__Aufgabenstellungen__
a – Beantworte diese Fragen zum Text über Videoprojektoren:
(i) Zwischen welchen zwei Projektortechnologien wählt man heute im Wesentlichen?
(ii) Wie viele LCD-Elemente haben hochwertige LCD-Projektoren?
(iii) Wie entstehen bei DLP-Projektoren Helligkeitsabstufungen?
b – Fasse den Text über Videoprojektoren in zwei Sätzen zusammen.

__Dokumenttext__
Ein Videoprojektor respektive Beamer ist heute kein Luxus mehr, sondern für jeden Heimkino-Fan erschwinglich. Wir liefern einen Marktüberblick über die Angebote der wichtigsten Online-Shops in diesem Segment.
Die wichtigste Entscheidung beim Beamer-Kauf ist die für die zugrundeliegende Technologie: Zur Wahl stehen heute im wesentlichen LCD- und DLP-Projektoren.
LCD-Projektoren arbeiten im Prinzip wie Diaprojektoren, wobei an die die Stelle des Dias kleine, transparente Flüssigkristallelemente treten. Hochwertige Geräte verwenden dabei drei separate LCD-Elemente (für jede der Grundfarben eines), deren Bild über ein entsprechendes optisches Systems zu einem Bild zusammengefügt wird. Auf diese Weise kann in jedem Bildpunkt jede beliebige Farbe erzeugt werden. Bei preiswerteren Geräten mit nur einem Flüssigkristallelement werden die drei Grundfarben nebeneinander dargestellt, was zu einem gröberen Bildeindruck führt.
Bei DLP-Projektoren (Digital Light Processing) kommt als Bildwandler ein spezieller Chip zum Einsatz, auf dem sich für jeden einzelnen Bildpunkt ein winziger, durch ein elektrisches Signal kippbarer Spiegel befindet. Die Bilderzeugung erfolgt durch das gezielte Ansteuern der Kippspiegel, so dass das Licht in Richtung der Projektionsoptik geleitet oder abgelenkt wird. Da diese Art der Bilderzeugung nur die zwei Zustände an und aus kennt, müssen Helligkeitsabstufungen durch schnelles Pulsieren erreicht werden. Die meisten Geräte verwenden zur Erzeugung eines Farbbildes ein schnell rotierendes Farbrad, wobei mit einem Chip nacheinander alle drei Grundfarben projiziert werden. Bei Projektoren für den professionellen Bereich kommen drei separate Bildwandler-Schaltkreise zum Einsatz.

__Bereitgestellte Angaben__
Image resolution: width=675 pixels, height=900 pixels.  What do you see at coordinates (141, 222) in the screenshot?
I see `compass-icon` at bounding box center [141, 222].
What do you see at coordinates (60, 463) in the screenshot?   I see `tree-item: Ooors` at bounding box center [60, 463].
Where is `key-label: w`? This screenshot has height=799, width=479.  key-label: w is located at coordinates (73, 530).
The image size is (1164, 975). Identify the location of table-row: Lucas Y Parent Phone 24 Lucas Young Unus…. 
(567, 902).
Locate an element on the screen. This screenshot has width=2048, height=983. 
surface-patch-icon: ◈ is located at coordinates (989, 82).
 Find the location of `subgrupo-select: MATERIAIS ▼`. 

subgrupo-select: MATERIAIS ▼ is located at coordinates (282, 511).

__Lösungen__
a –
(i) Zwischen LCD- und DLP-Projektoren.
(ii) Drei, eines für jede Grundfarbe.
(iii) Durch schnelles Pulsieren.

b – Beim Beamer-Kauf ist die Wahl der Technologie am wichtigsten, wobei im Wesentlichen LCD- und DLP-Projektoren zur Verfügung stehen. LCD-Projektoren arbeiten wie Diaprojektoren mit transparenten Flüssigkristallelementen anstelle des Dias, während DLP-Projektoren einen Chip mit einem winzigen, elektrisch kippbaren Spiegel für jeden Bildpunkt nutzen.